Cover of second (1st Ace Books) edition, 1968

A revised and enlarged second edition with a new introduction by the author was published in paperback by Ace Books in 1968. It featured cover art by Frank Frazetta recycled from the publisher's earlier edition of Burroughs's The Beasts of Tarzan

A third "centennial" edition, adding a new introduction by the author and also in paperback, followed, also from Ace, in 1975. It also featured cover art by Frazetta, in this instance a new work.

Cover of fourth (Bison Books) edition, 2005

A fourth edition, again revised and enlarged with new content, was published as a trade paperback by Bison Books in 2005. For this edition, the work was retitled Master of Adventure: The Worlds of Edgar Rice Burroughs. New content includes a foreword by fantasy author Michael Moorcock, an admirer of Burroughs's work, a new foreword by the author, and an essay by Phillip R. Burger, a consultant to Burroughs. The cover illustration was a colorized version of the frontispiece common to all the print editions, "Edgar Rice Burroughs and His Most Famous Creations" by Al Williamson and Reed Crandall.

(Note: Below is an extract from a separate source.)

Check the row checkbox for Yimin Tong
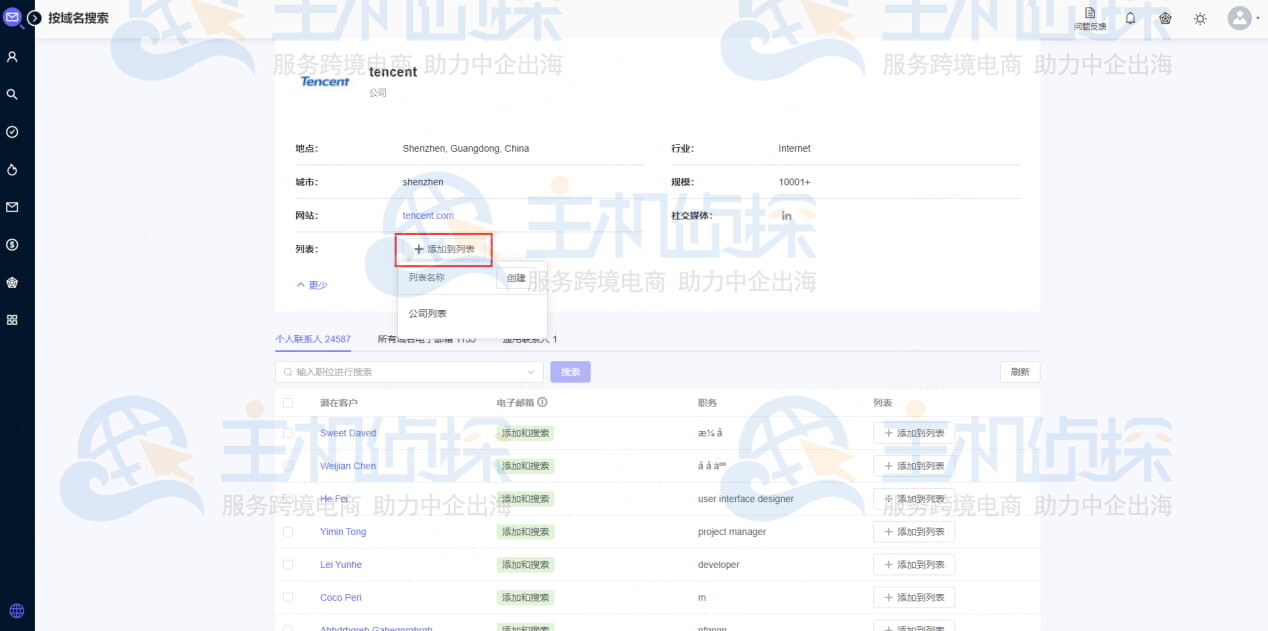 288,531
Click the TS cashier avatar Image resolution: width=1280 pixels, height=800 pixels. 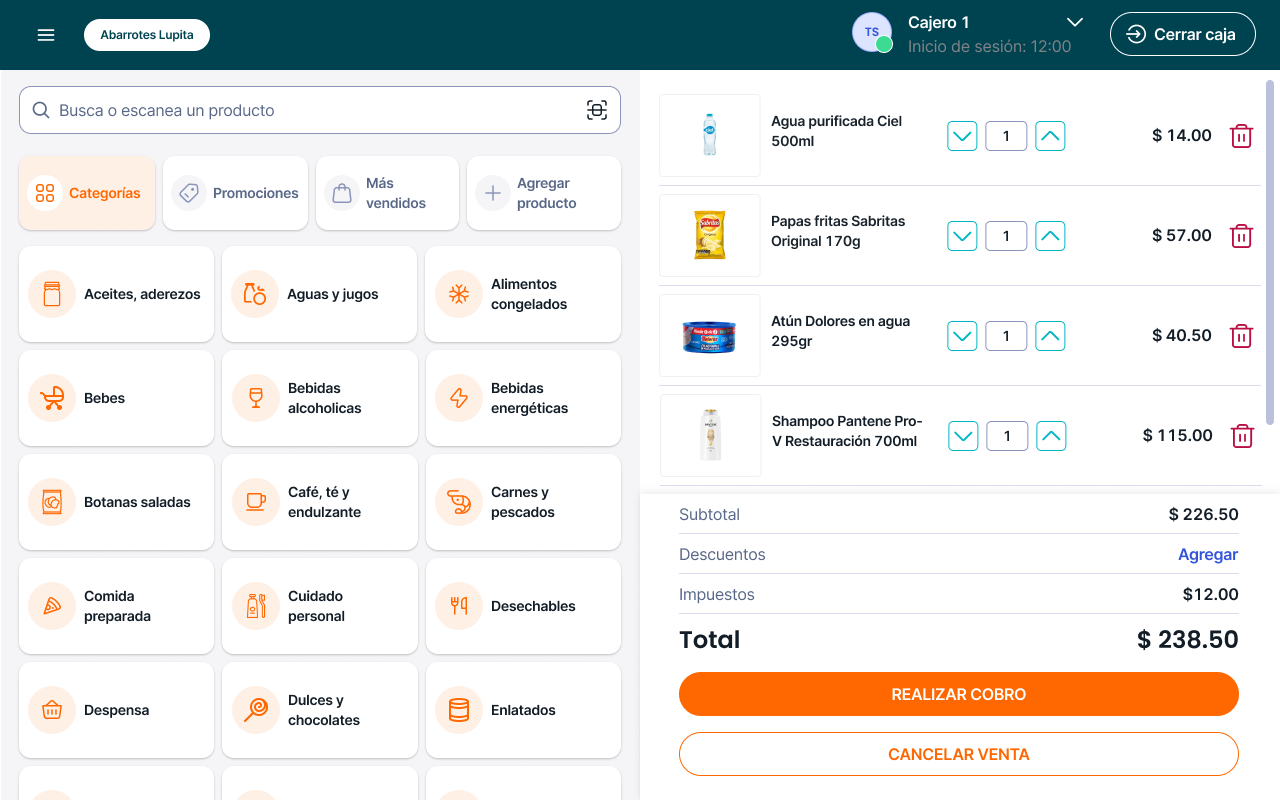872,33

An ebook of the centennial (third) edition retaining the original title was published by Gollancz's SF Gateway imprint in 2015.

==Content==
After a brief survey of Burroughs's life prior to his literary career, the book discusses his writings in two broad sequences, the first devoted to his main body of work aside from that devoted to Tarzan, and the second specifically to the Tarzan books. Treatment in each sequence is broadly chronological, but with groups of related works treated topically. For instance, chapters 3, 5, and 9 are devoted to Burroughs's Mars series, chapters 4 and 6 to his Pellucidar series, chapter 7 to The Land that Time Forgot and The Moon Maid, which Lupoff considers some of Burroughs's masterworks, and chapter 10 to the Venus series, with miscellaneous works covered primarily in chapters 4, 8, and 11.

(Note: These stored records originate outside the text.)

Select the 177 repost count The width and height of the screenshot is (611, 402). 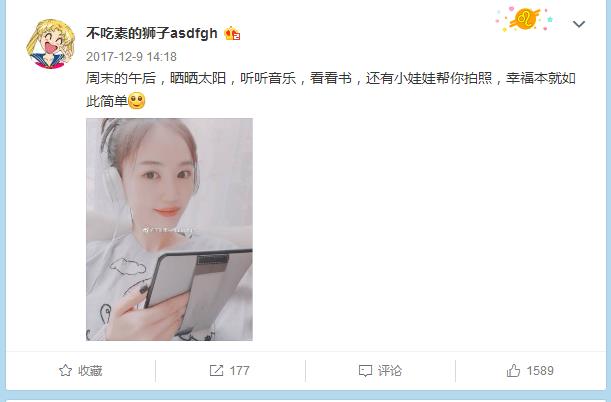point(239,370)
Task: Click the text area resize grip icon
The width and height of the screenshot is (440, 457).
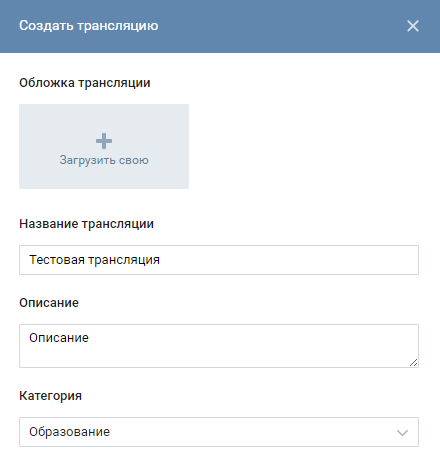Action: (413, 362)
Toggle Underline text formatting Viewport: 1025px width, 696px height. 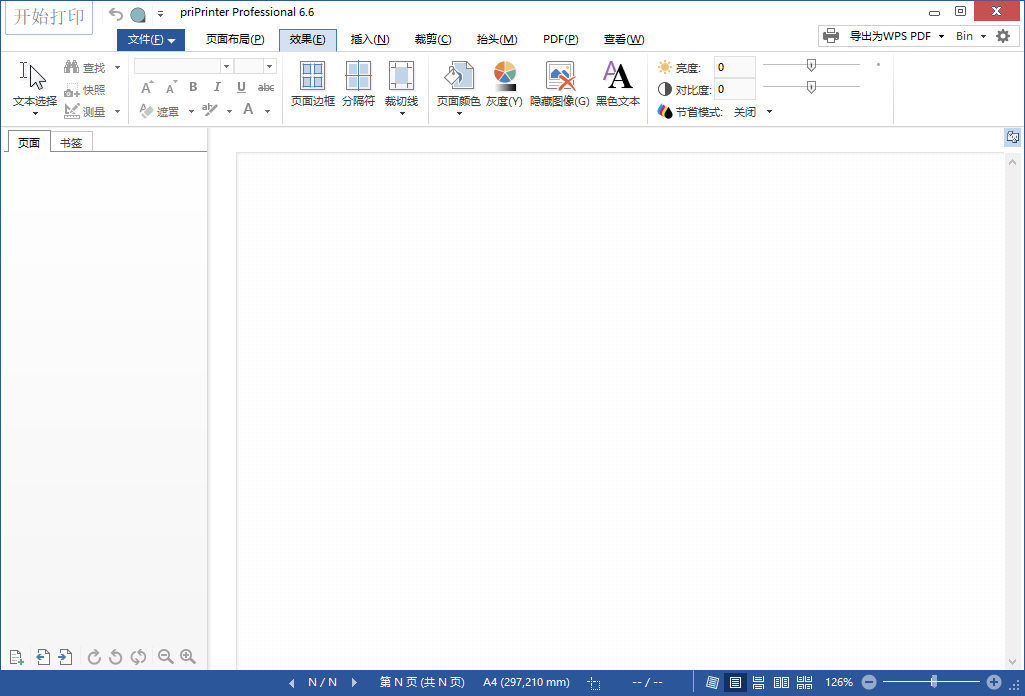click(241, 87)
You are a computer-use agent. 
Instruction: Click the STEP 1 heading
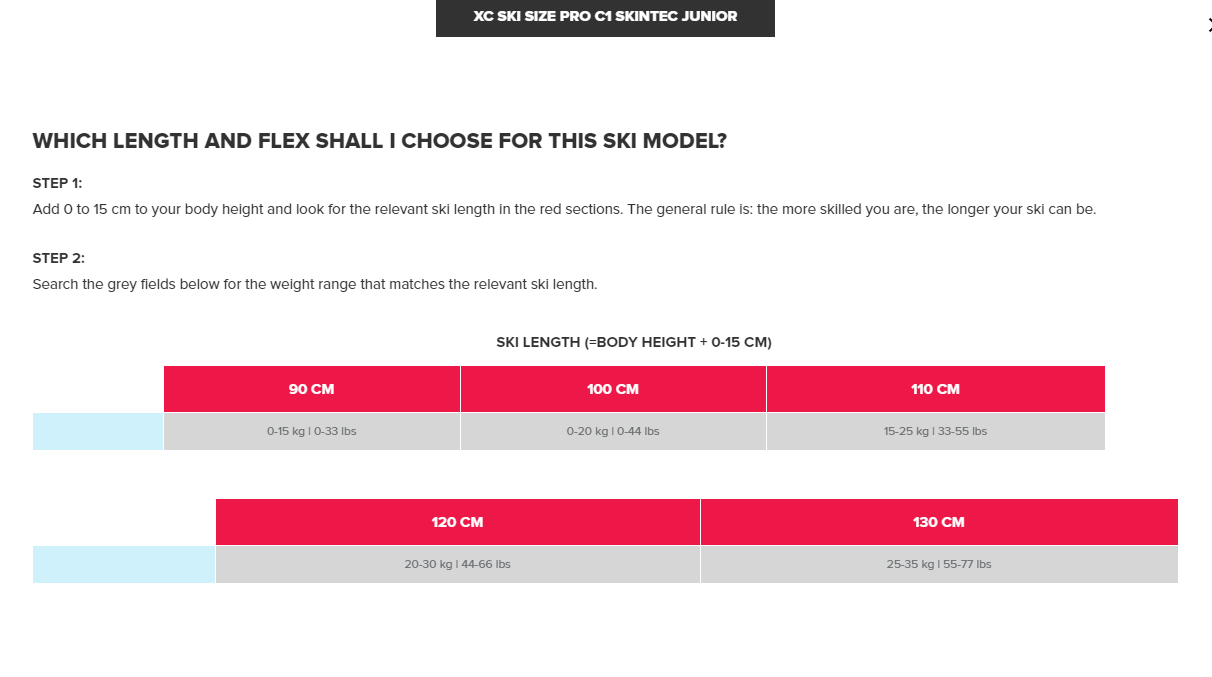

The Tarzan chapters cover the ape-man's early, middle, and late adventures (in chapters 12-14, 16, and 17, respectively), interspersed with material on the character's literary antecedents (chapter 15) and descendants (chapter 18).

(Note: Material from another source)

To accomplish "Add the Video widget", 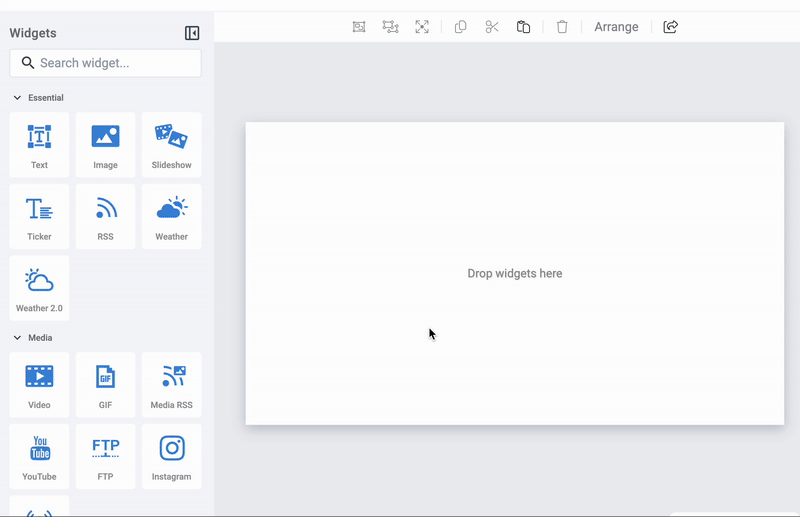I will 39,385.
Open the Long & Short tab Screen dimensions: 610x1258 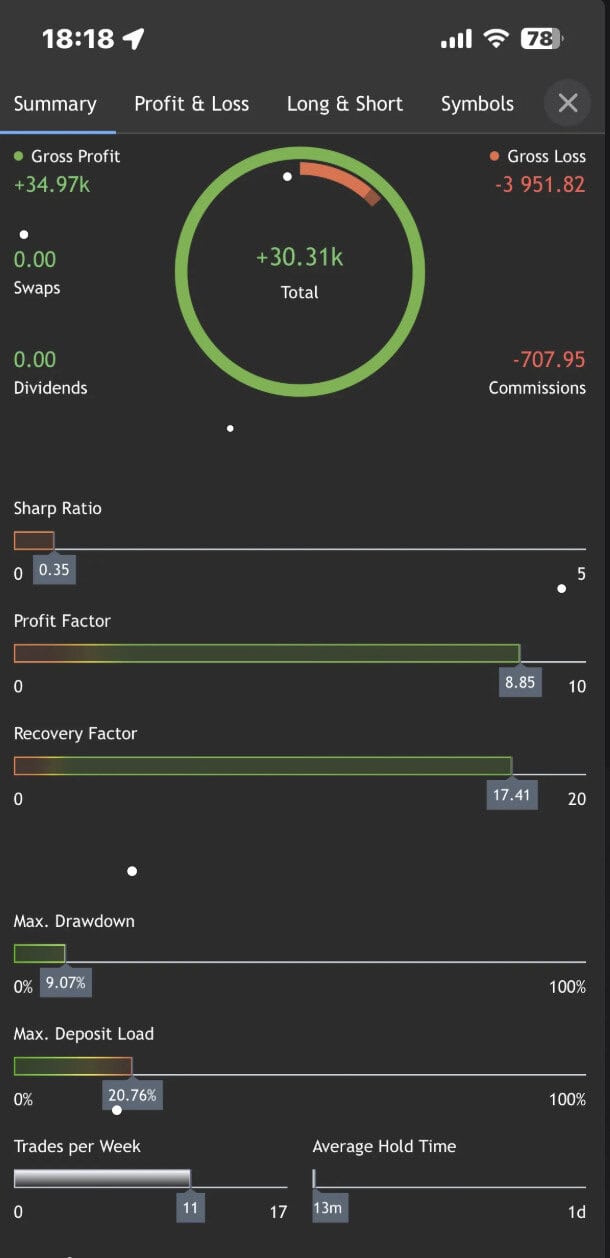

Two additional chapters round out the work by assembling a recommended reading list of essential Burroughs novels (chapter 19), notable for its placement of the relatively obscure Burroughs novels The War Chief and The Mucker at third and fourth place, respectively, and surveying works not published during Burroughs's lifetime (chapter 20), many of which remained unpublished at the time Lupoff initially wrote. (Almost all have since been printed).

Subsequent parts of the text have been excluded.